● INPUT DATA:
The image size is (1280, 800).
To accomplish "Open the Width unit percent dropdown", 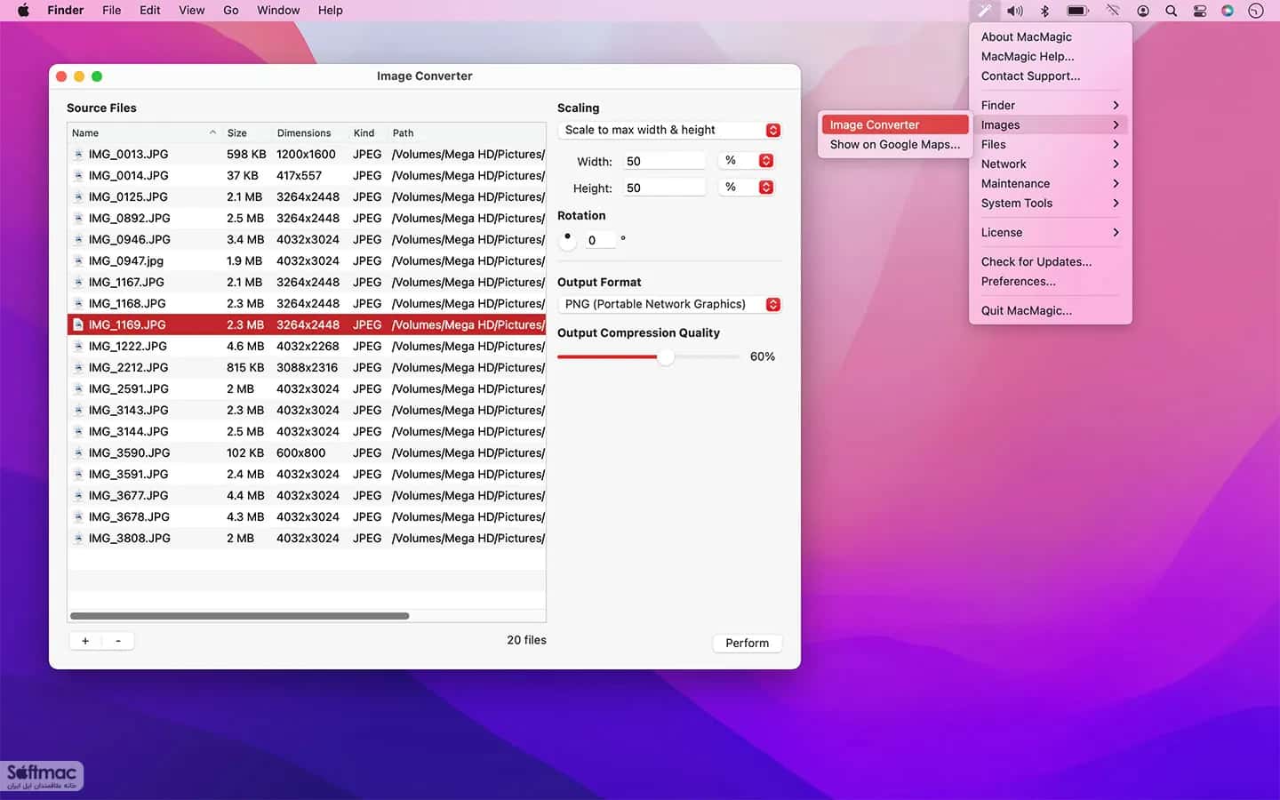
---
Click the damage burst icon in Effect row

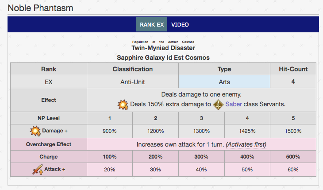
---
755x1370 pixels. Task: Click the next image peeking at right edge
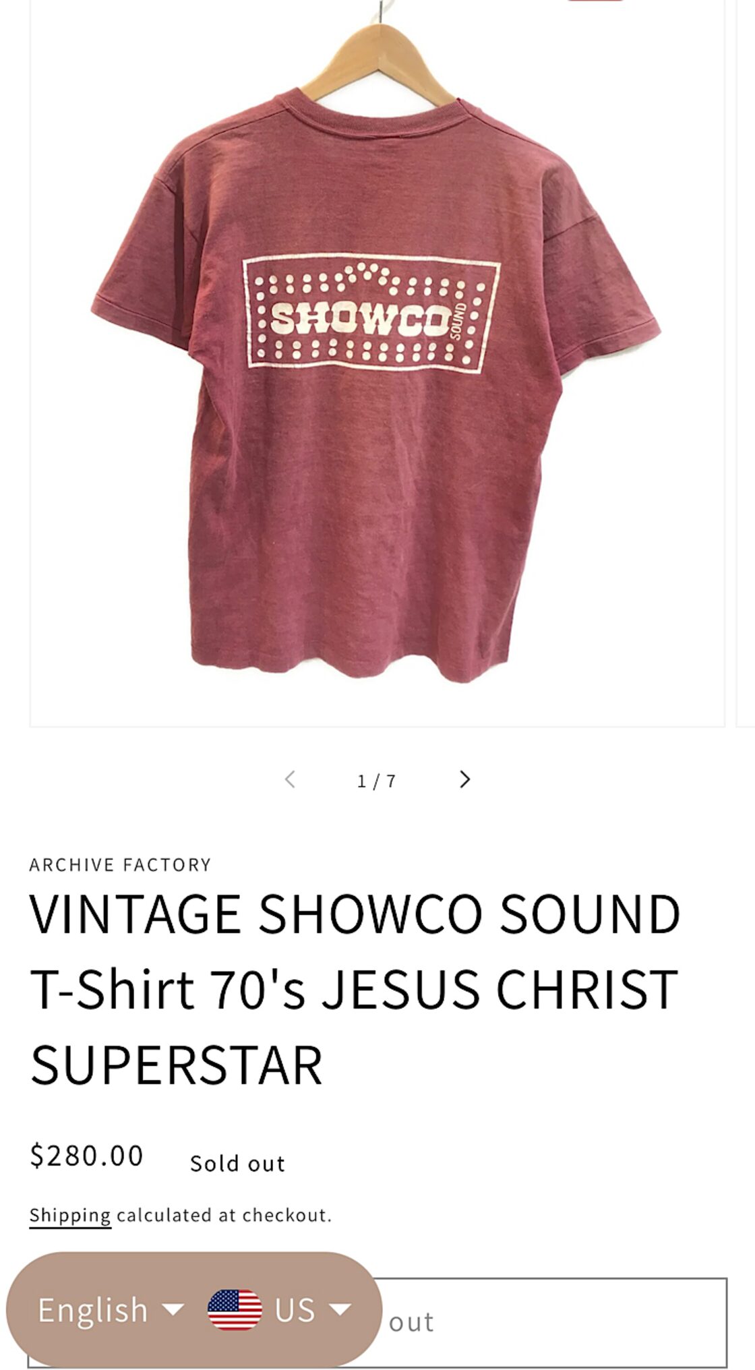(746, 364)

● EXERCISE REQUIREMENTS: Write out the lines above from the one with "The image size is (1280, 800)." through the one with "the Width unit", ends included, exactly; no picture goes in.

● TASK SOLUTION:
The image size is (1280, 800).
To accomplish "Open the Width unit percent dropdown", 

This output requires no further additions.